» **Request**
Arrange the rows as a numbered list, beginning at the line that contains "Where should I" and ending after the line that contains "pyautogui.click(x=1778, y=137)". Omit blank lines and leave out the pictures.

» **Data for this exercise**
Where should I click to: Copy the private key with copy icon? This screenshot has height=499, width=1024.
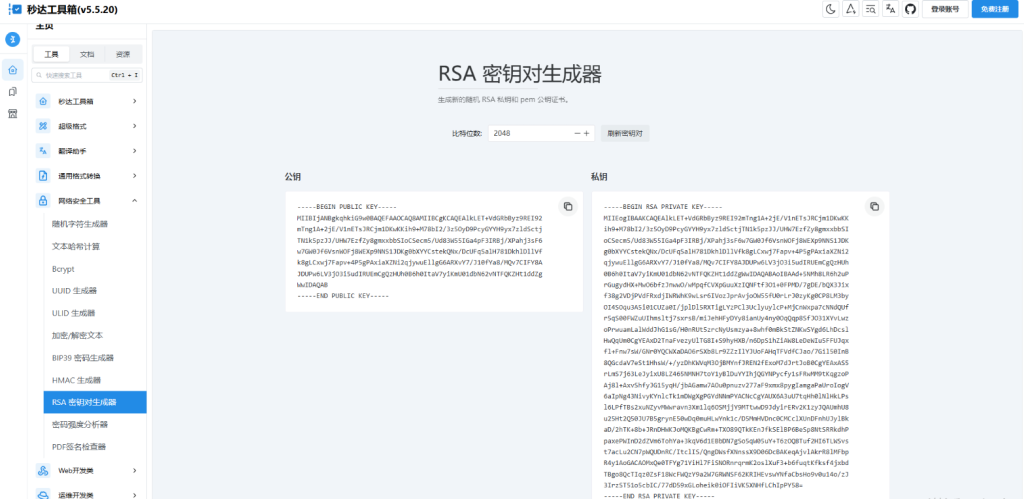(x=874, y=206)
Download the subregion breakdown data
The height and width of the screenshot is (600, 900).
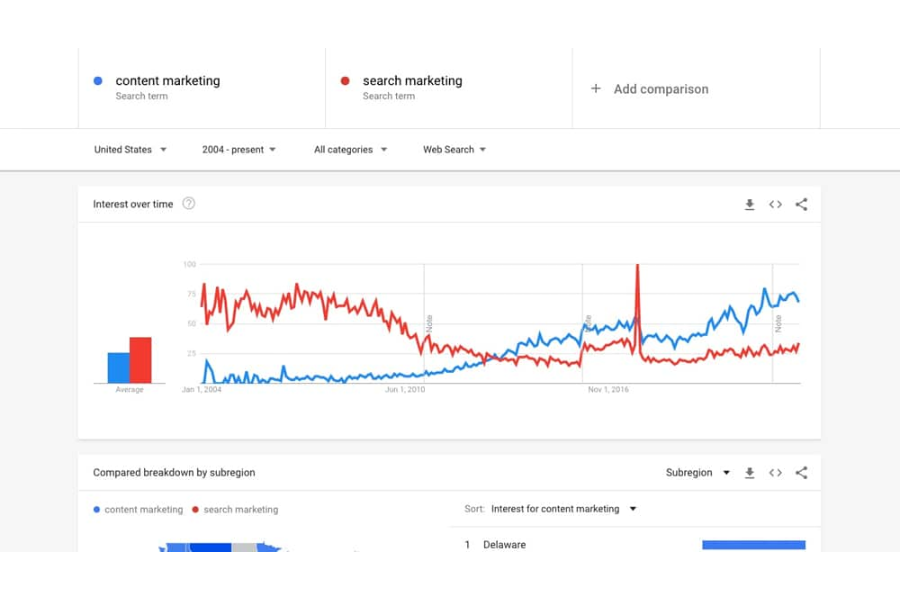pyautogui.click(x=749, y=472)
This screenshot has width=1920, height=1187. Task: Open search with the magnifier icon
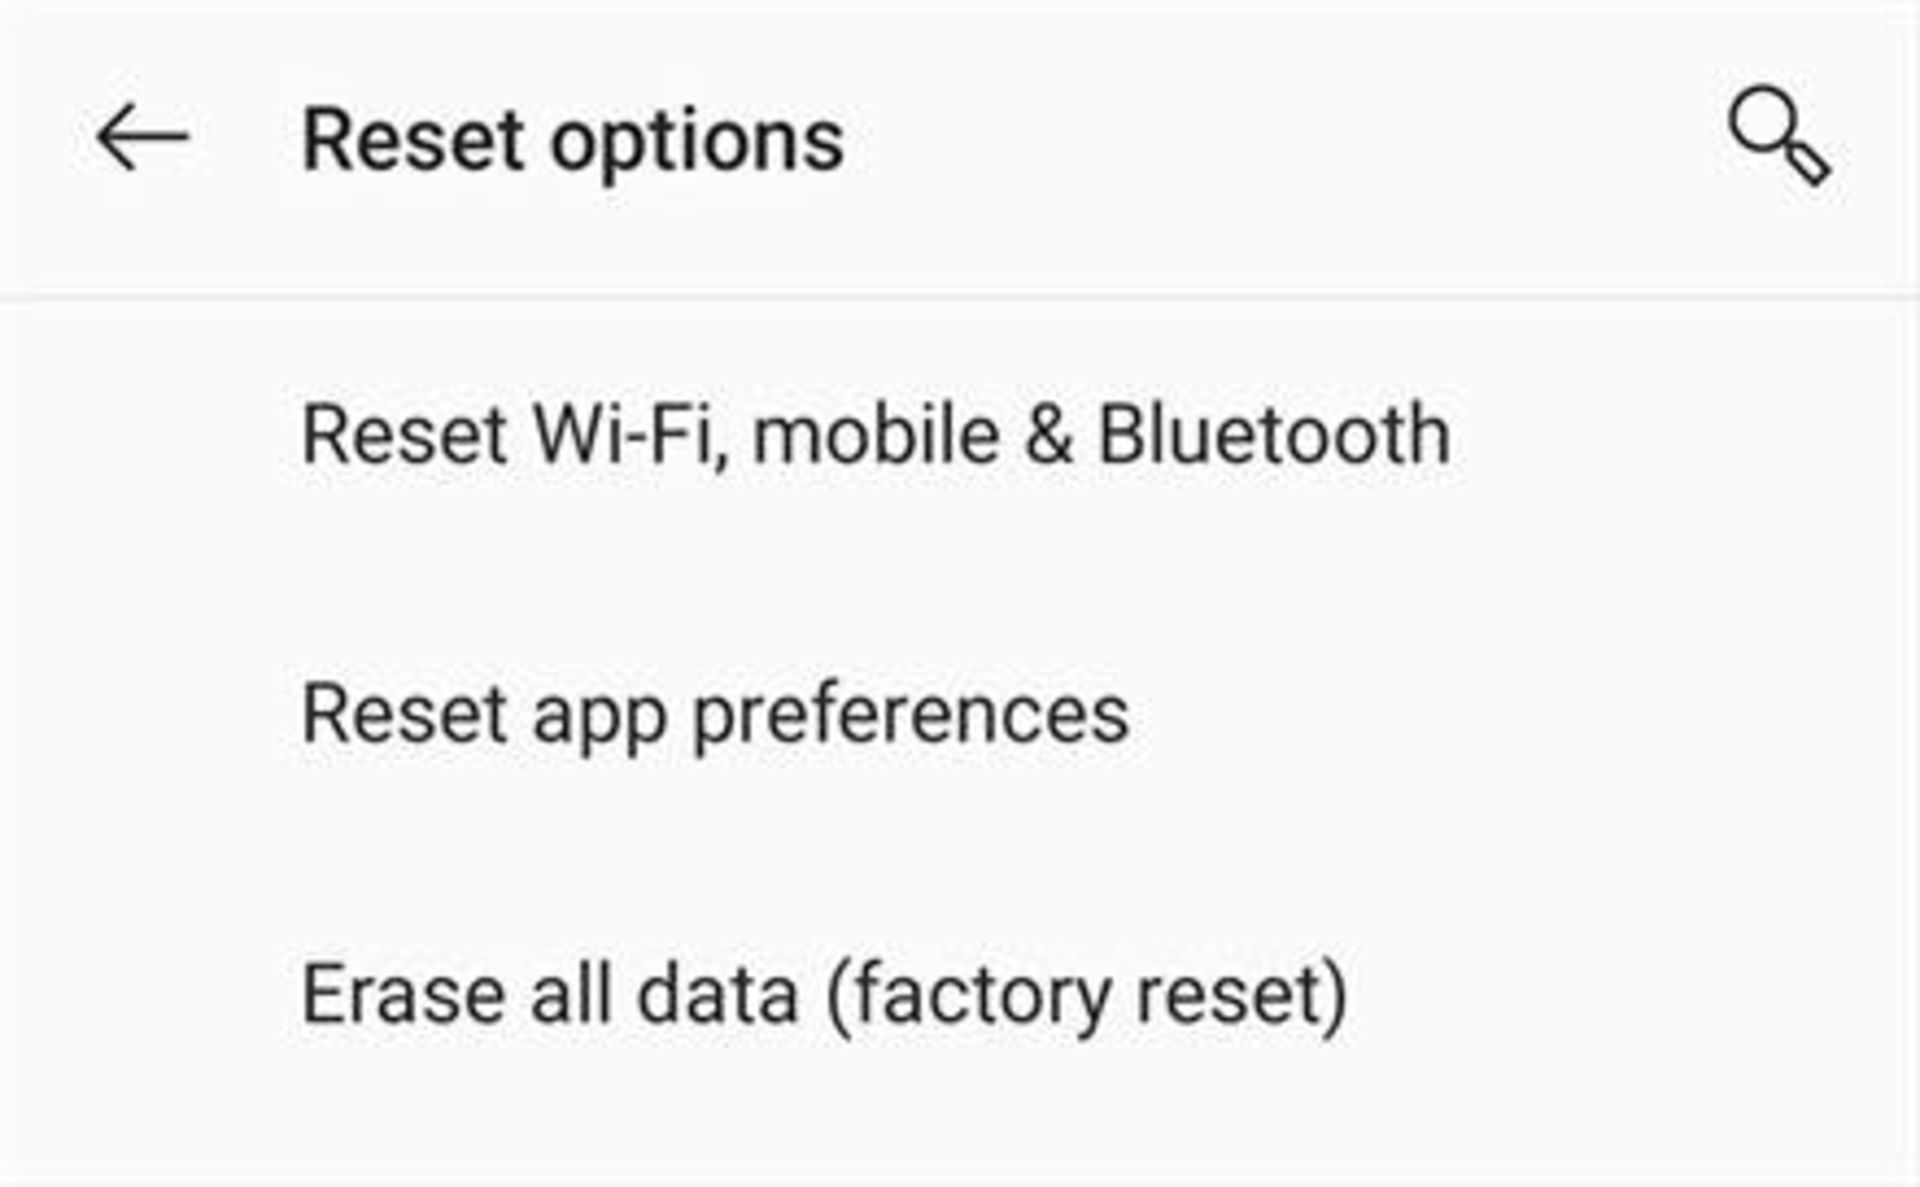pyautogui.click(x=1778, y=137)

==

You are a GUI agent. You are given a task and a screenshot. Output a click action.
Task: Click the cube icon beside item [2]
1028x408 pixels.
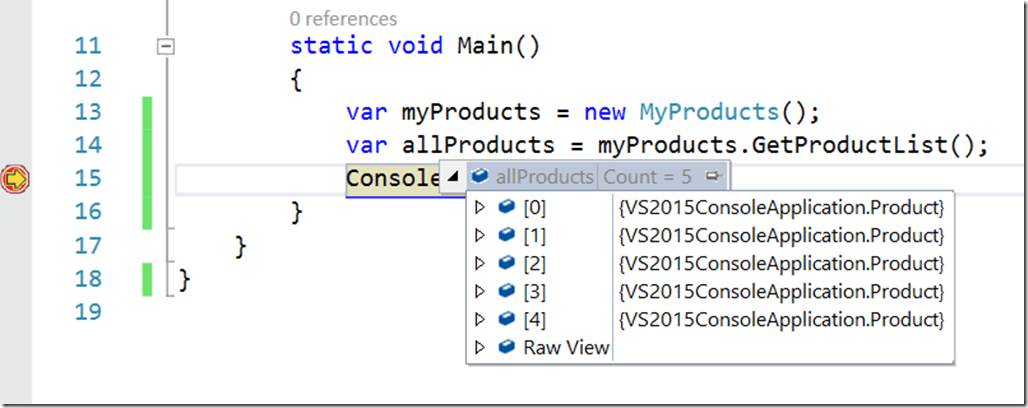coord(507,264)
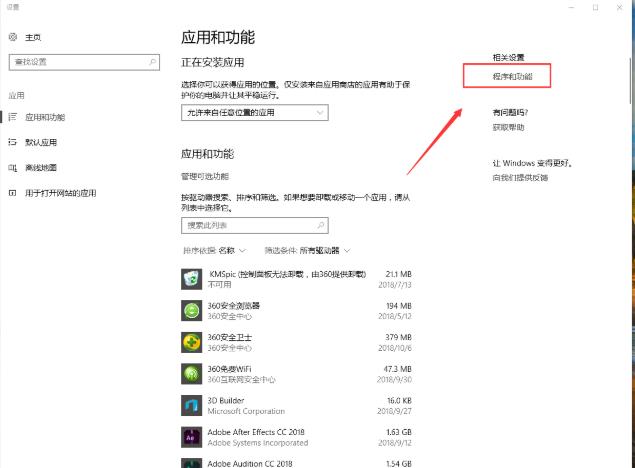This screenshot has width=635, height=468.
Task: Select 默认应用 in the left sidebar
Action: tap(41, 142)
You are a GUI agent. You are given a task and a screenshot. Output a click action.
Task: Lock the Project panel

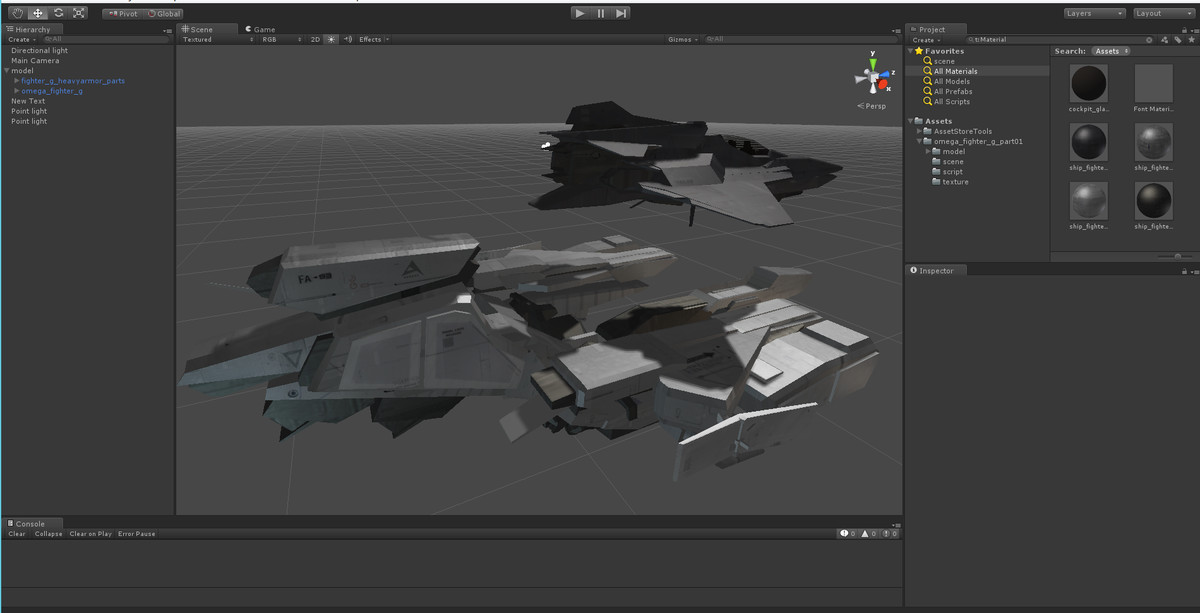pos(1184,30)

» **Correct answer**
1. Where should I click to: Copy the private key with copy icon? This screenshot has height=499, width=1024.
2. (x=874, y=206)
3. Download the subregion breakdown data
4. The height and width of the screenshot is (600, 900).
5. pyautogui.click(x=749, y=472)
6. This screenshot has width=1920, height=1187. Task: Open search with the magnifier icon
7. pyautogui.click(x=1778, y=137)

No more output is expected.